Architect Paul Cret, who planned the UT campus in 1933 and designed many of its older buildings such as the Union and Goldsmith Hall, exemplified this kind of awareness in many ways. In one chapter of “Vulnerable Planet,” Steiner discusses what we can learn from Cret, who used local materials such as limestone and live oak and took sun angle, weather conditions and topography into consideration in his arrangement of UT campus.
The success of architects like Cret was achieved by consulting their environment but ignored by the Modernist movement, which shaped the design of many of our cities, Steiner said. “Around the planet we produced an architecture of boxes, some glass, others transparent and windowless,” he writes. “We created cities disconnected from nature.”
According to Steiner, designers and planners need to abandon this “one-size-fits-all” point of view and use knowledge of the place if we are to shape a sustainable future.
“The great English poet Alexander Pope said ‘consult the genius of the place.’ Japanese garden designers live a year in a place before they make a design,” Steiner said. “They try to understand the four seasons, the wind and the light.”
But “consulting the genius of the place” does not just mean aesthetics for Steiner.
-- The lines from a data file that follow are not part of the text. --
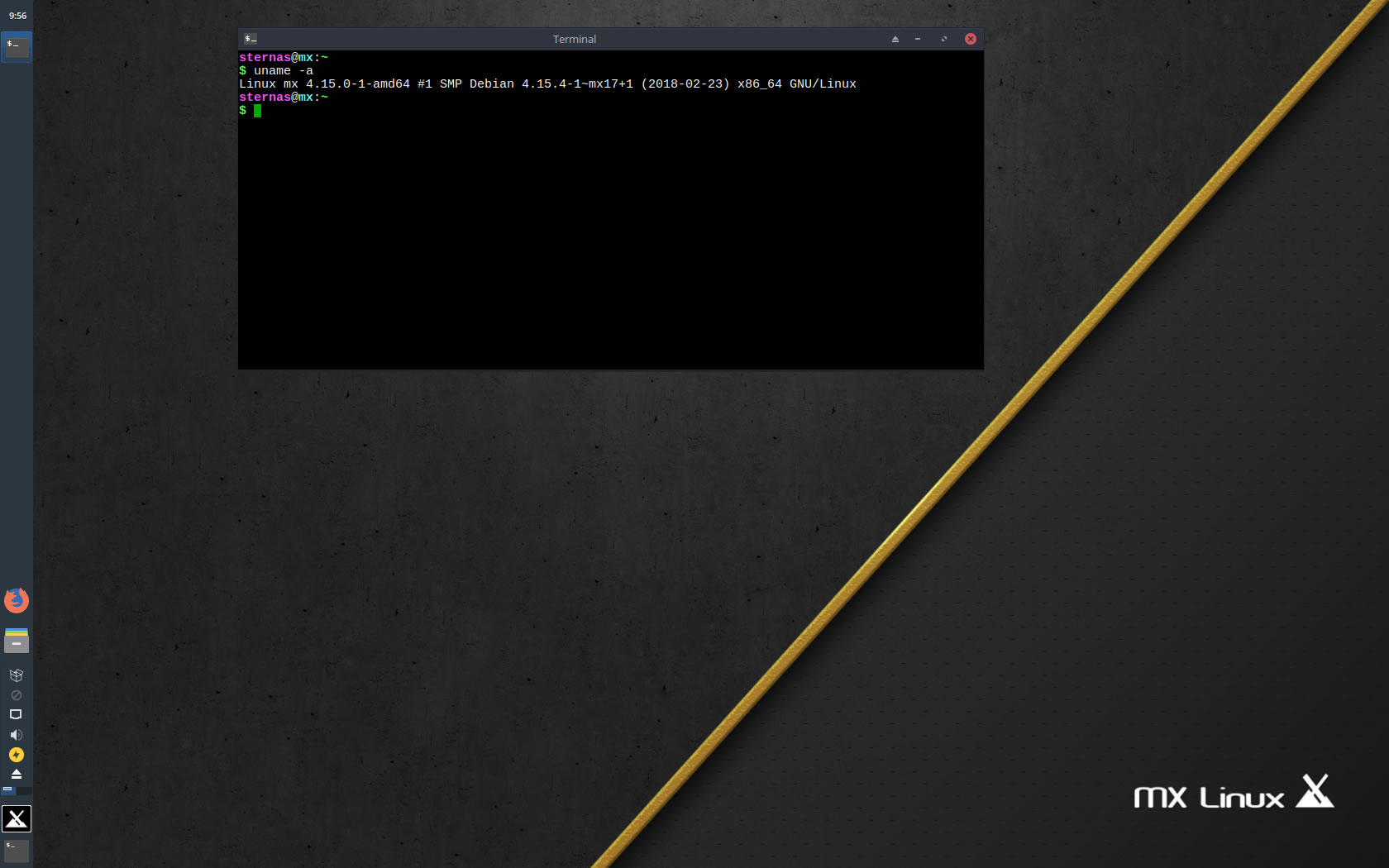Switch to second workspace in pager
The height and width of the screenshot is (868, 1389).
tap(24, 790)
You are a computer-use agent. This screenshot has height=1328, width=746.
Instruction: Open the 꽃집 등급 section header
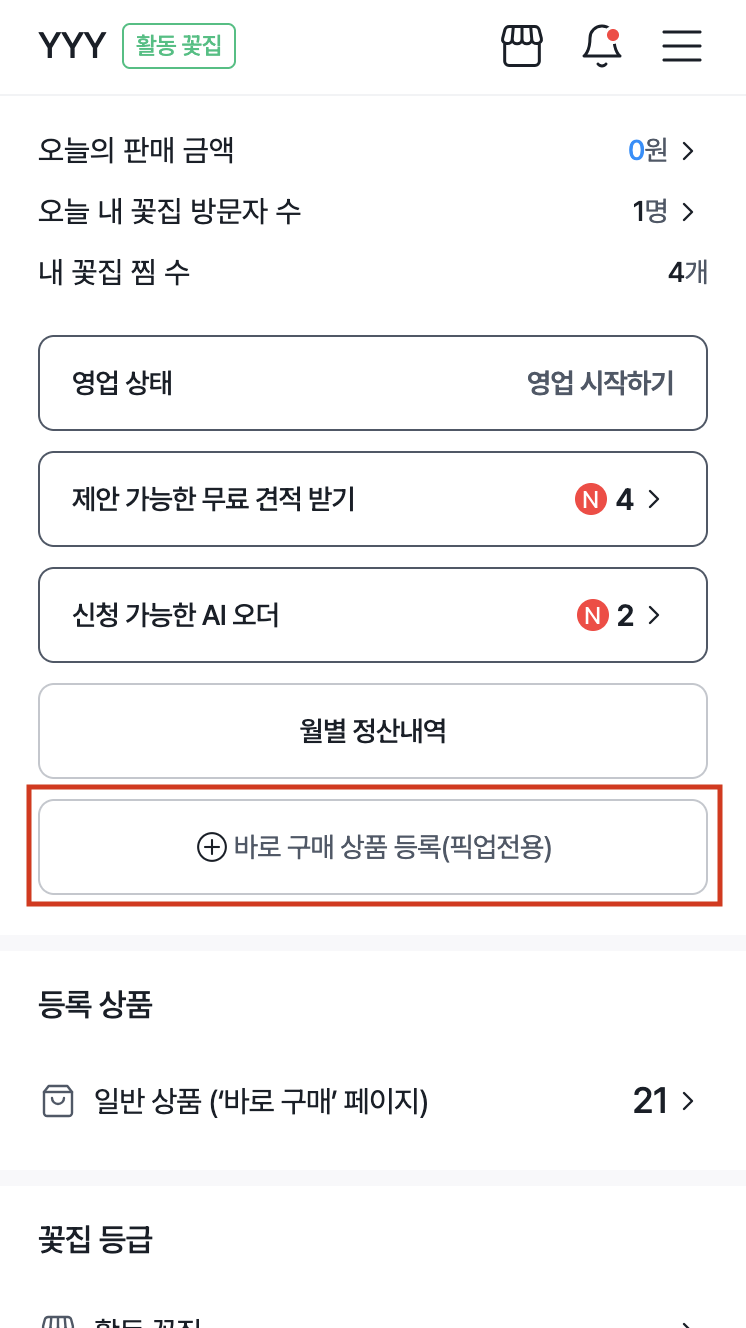coord(94,1240)
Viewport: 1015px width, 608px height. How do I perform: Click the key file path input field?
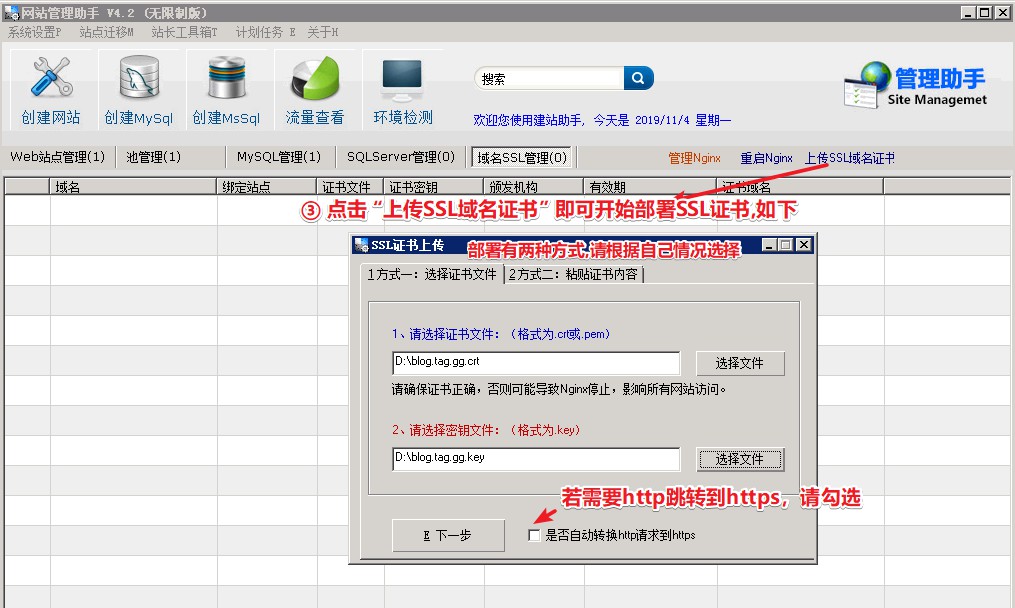tap(535, 459)
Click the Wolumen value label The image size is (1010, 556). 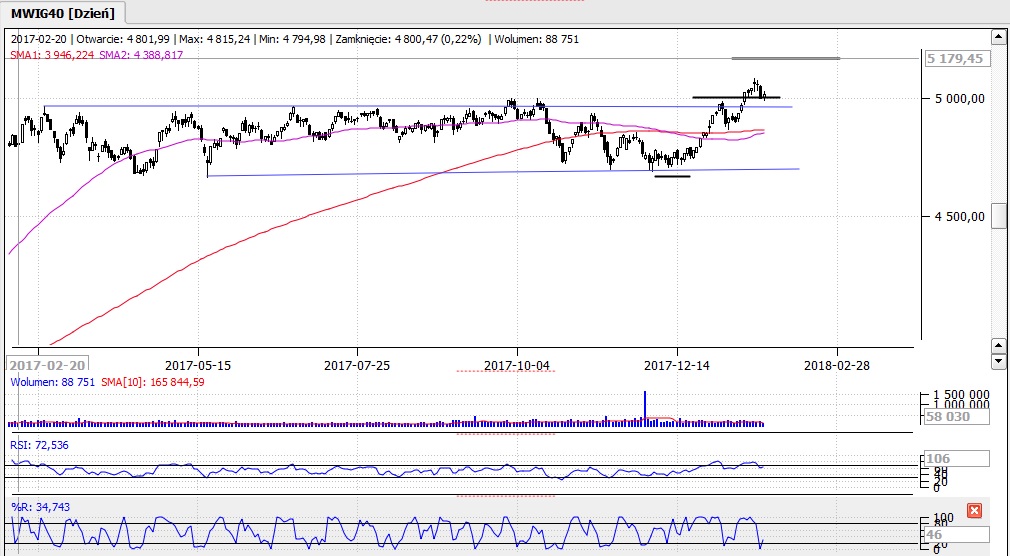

By understanding that the natural and man-made environments interact as part of the same ecosystem, designers and planners can bring about powerful environmental changes. Transitioning to renewable energy sources and reusing existing sites rather than encroaching on “prime farmland” or “environmentally sensitive areas” are two steps that Steiner said can have both environmental and economic benefits.
In cities growing vegetation on roofs, using absorbent paving materials, building smaller parking lots and planting more trees can minimize runoff, keep temperatures in cities from becoming unnaturally high and generally make cities more enjoyable places to live, he said. The social impact of design is important, Steiner said.
“Certainly we spend a lot of money as tourists to go to environments that make us feel better,” he said.
The Woodlands, an environmentally sound community outside of Houston, is one example where sustainability and livability have gone hand and hand. Now one of the country’s largest, most successful planned communities, The Woodlands began as a government-funded effort to build community that meshed with local ecology. Wooded communities have helped change the suburban aesthetic, Steiner said.
“When The Woodlands first started, people thought it was crazy,” Steiner said. “It was about protecting old trees and water courses, and now a lot of rich people want to go there and play golf.”
In his book, Steiner emphasizes that shaping a sustainable future requires interdisciplinary cooperation and the opportunity for involvement in shaping our environment goes beyond just architects and designers.
“If we aren’t involved in the creative process, we’re involved as consumer and interpreters,” he said. “We can make good choices.”